Become What You Believe

Become What You Believe September 11, 2008

Today I happened upon this little piece of Matthew’s Gospel (9:27ff), paraphrased by Eugene Peterson in The Message:

As Jesus left the house, he was followed by two blind men crying out, “Mercy, Son of David! Mercy on us!” When Jesus got home, the blind men went in with him. Jesus said to them, “Do you really believe I can do this?” They said, “Why, yes, Master!” He touched their eyes and said, “Become what you believe.” It happened. They saw.

It echoed in my ears: “Become what you believe.”

I swear I spend a lot of time bemoaning the fact that my life doesn’t always seem to reflect what it is I believe (practice what you preach and all that). I try. We all try. But how many of us have it all under control? (If you do please do not tell me.)

This discrepancy can lead to a feeling of failure, or at least the vague suspicion that your life is rather disingenuous . . . which is bad in general but especially bad if your job happens to include suggesting to other people how they should live, you know what I mean?

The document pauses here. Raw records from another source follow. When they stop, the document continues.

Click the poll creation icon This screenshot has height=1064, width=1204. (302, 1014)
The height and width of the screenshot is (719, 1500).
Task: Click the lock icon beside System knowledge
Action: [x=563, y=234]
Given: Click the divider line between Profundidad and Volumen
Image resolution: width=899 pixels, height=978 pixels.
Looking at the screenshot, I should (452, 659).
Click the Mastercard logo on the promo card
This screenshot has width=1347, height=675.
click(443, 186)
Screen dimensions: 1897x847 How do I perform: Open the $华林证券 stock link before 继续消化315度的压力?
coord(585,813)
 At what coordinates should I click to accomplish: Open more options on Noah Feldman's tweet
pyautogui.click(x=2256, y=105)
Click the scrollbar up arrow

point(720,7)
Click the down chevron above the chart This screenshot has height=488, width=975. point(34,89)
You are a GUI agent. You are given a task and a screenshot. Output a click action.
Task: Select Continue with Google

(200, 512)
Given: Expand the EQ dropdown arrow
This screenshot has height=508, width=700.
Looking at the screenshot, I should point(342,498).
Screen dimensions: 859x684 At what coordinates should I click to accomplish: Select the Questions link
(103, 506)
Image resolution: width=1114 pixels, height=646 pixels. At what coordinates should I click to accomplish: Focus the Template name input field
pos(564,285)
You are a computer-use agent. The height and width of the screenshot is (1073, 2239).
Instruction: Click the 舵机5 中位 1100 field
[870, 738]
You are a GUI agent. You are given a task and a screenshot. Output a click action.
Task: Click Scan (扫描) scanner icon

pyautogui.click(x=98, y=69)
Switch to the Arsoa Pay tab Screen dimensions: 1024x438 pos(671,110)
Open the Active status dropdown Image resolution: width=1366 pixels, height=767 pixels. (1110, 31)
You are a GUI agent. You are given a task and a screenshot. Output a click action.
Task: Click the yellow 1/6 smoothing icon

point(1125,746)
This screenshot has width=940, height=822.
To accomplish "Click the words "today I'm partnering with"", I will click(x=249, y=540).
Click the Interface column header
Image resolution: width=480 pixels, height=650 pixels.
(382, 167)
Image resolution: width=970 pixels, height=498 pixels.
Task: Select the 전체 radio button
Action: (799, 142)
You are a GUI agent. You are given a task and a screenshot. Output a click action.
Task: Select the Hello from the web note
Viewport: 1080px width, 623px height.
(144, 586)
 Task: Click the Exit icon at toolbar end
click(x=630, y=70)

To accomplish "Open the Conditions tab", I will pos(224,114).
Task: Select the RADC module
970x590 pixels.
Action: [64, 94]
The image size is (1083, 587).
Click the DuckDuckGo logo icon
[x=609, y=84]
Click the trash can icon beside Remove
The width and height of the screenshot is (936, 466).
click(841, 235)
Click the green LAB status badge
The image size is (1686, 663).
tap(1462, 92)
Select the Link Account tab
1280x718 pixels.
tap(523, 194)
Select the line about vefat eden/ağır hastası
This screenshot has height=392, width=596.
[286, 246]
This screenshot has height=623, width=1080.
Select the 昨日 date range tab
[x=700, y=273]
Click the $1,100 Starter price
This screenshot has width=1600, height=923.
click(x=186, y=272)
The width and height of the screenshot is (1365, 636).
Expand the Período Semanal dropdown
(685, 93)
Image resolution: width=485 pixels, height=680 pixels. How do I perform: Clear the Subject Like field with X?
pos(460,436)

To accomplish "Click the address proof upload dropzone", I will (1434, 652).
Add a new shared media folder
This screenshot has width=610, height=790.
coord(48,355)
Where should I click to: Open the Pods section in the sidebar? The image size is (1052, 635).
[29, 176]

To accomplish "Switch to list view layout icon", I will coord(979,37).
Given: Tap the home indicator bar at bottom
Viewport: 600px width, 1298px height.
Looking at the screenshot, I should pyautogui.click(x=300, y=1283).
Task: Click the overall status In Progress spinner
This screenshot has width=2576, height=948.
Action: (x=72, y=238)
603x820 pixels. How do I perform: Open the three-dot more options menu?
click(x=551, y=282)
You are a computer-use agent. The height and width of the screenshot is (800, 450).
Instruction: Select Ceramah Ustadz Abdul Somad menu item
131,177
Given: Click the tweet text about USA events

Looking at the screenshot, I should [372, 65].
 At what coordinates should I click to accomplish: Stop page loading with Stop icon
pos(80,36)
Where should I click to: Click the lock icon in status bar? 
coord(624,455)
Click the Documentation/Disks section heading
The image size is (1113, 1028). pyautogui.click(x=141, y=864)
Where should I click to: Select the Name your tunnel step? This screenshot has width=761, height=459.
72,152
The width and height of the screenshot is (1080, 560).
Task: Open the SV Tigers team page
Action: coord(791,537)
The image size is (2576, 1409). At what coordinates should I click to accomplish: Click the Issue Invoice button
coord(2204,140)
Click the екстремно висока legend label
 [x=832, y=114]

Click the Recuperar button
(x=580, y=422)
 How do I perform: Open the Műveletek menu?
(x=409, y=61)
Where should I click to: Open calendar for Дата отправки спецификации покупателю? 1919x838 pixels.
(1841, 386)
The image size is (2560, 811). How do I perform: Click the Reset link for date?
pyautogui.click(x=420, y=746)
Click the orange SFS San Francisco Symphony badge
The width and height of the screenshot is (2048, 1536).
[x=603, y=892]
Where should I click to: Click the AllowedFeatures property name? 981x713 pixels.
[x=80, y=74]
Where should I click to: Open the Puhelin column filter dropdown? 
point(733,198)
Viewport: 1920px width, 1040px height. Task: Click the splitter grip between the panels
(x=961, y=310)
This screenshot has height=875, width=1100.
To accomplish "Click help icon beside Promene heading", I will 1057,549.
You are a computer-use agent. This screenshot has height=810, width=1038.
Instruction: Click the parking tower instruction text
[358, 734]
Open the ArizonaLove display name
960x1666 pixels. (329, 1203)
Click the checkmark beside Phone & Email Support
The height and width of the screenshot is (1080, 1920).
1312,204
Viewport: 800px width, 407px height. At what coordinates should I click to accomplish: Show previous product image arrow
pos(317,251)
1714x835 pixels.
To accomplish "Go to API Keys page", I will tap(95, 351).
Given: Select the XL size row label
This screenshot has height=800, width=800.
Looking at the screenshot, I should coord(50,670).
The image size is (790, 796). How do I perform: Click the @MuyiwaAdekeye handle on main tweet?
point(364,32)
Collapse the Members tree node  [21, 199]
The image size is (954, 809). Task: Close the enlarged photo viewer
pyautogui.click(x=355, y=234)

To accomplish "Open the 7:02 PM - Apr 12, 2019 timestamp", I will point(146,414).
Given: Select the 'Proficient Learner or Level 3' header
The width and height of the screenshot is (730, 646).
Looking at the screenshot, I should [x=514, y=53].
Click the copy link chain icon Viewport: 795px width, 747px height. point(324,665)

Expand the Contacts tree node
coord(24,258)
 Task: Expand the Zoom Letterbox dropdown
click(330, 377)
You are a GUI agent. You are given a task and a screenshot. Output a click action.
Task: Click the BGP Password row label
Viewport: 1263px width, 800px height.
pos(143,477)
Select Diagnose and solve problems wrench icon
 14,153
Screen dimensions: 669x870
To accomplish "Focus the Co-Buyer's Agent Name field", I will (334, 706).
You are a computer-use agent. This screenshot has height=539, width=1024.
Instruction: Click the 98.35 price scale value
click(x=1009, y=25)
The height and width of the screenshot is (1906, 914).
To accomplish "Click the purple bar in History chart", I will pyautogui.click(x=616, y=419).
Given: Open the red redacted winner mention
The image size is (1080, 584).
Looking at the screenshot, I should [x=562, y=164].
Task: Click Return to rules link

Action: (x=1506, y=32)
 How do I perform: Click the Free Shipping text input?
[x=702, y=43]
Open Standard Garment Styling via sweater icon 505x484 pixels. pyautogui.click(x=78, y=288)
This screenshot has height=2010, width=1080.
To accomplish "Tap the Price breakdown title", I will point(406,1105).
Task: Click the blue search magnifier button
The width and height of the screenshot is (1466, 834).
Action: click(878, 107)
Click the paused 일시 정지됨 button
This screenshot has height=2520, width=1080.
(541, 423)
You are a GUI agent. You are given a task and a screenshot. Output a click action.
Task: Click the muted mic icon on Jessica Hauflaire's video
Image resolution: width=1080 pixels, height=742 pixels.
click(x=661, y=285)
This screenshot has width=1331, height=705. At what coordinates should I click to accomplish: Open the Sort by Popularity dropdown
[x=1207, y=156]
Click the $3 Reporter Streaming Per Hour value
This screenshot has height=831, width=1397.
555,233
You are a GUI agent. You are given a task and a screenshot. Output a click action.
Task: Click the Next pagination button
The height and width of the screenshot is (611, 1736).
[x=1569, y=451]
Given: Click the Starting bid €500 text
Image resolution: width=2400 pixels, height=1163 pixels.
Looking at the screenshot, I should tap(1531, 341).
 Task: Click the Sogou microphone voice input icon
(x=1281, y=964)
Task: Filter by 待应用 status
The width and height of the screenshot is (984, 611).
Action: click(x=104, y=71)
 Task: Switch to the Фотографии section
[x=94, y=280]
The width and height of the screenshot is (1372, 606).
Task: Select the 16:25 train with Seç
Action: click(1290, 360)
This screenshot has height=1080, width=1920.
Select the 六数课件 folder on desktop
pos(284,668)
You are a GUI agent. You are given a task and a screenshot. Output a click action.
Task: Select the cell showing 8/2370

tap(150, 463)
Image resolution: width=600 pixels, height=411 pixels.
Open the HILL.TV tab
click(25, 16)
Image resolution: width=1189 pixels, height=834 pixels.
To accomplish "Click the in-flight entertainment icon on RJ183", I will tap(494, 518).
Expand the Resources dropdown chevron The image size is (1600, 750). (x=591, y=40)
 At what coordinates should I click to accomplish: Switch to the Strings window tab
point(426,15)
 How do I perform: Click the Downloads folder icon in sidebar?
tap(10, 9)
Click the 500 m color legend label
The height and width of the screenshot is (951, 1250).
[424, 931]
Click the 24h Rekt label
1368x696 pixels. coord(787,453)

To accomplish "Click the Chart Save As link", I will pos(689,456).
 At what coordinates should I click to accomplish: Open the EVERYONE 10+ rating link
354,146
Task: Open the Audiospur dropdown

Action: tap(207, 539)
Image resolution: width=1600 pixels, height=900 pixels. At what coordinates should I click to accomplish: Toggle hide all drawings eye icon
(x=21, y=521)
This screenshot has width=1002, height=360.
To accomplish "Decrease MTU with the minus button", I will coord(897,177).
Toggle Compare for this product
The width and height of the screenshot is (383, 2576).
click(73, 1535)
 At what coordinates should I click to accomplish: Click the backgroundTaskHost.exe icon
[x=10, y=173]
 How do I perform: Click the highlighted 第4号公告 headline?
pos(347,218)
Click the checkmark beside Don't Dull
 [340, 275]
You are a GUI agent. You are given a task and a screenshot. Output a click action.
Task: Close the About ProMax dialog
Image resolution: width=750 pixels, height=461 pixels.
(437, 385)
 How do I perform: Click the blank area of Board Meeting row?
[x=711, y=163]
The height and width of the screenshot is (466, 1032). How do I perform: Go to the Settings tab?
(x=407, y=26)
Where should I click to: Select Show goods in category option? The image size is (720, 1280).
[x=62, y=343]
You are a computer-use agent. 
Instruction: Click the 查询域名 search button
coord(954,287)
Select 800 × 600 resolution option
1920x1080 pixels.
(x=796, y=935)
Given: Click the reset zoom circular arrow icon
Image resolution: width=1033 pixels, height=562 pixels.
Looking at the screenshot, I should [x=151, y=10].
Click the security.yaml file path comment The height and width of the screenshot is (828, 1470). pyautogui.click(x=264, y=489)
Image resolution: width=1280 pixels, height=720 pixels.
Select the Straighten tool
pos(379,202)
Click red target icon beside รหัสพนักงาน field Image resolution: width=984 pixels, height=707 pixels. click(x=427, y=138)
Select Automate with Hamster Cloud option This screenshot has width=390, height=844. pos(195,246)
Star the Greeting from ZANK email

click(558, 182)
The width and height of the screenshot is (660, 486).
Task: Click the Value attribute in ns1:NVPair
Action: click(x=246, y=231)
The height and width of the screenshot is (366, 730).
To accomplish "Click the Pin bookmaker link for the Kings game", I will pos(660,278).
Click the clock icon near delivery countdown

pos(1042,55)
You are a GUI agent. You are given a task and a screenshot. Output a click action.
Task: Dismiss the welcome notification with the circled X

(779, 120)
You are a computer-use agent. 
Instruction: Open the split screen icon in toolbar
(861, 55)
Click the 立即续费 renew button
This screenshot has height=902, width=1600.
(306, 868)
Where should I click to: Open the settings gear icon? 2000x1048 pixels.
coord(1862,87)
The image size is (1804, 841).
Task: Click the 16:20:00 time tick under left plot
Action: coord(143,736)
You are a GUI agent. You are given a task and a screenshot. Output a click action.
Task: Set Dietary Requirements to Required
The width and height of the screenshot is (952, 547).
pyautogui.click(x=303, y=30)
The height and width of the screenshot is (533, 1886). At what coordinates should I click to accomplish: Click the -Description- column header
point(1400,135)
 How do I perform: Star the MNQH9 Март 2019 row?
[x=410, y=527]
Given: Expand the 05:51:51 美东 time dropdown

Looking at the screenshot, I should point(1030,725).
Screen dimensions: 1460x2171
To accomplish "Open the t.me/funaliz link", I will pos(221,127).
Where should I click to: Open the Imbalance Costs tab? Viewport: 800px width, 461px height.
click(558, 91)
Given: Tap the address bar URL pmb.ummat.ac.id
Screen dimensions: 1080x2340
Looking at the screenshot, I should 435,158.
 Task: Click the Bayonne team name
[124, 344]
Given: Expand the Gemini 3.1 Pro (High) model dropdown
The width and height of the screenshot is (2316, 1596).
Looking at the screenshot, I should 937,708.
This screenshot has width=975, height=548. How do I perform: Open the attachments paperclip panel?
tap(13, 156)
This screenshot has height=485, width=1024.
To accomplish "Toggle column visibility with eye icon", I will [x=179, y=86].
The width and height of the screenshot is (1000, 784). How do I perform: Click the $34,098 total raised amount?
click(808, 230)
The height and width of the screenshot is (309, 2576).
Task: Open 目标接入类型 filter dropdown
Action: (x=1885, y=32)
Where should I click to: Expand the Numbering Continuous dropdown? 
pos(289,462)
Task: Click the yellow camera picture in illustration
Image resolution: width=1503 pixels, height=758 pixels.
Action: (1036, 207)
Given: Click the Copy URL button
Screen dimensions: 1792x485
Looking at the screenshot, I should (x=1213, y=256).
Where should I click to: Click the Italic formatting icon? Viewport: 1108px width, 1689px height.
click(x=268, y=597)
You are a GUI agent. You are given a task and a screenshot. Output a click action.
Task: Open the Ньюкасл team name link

So, I must say it was rather like a soothing balm to hear the words of Jesus: “Become what you believe” and realize that Jesus said them in the context of . . . performing a miracle.

That is, Jesus was miraculously creating a set of circumstances that did not quite exist before he got there.

As Christians we live believing . . . we live believing that God’s hopes and dreams for this world might somehow be borne out in our lives, even if they come to be only little by little by little, and certainly not by our own resolve or intelligence or manufacturing. That little detail is the shred of grace for me today, the little piece of hope reminding me that belief is just that-hope in something that hasn’t quite come to be yet. We’re not supposed to have it all figured out . . . we’re supposed to believe that GOD has it all figured out.

What a relief. God’s not surprised in the least that we need help living up to what we believe. That is, very likely, one of the main reasons Jesus came to visit and ended up running into the blind men begging desperately for hope. And even though God isn’t walking alongside us in human form today, I expect God is still cheering us on in our efforts to live believing in what the world around us thinks is totally nuts, even when our lives seem so very far away from what we hope and dream.

If you’re anything like me, you might feel like your life only faintly resembles what you believe. Today, stumble along with me toward the hope of the miraculous, that one day we will . . . become what we believe.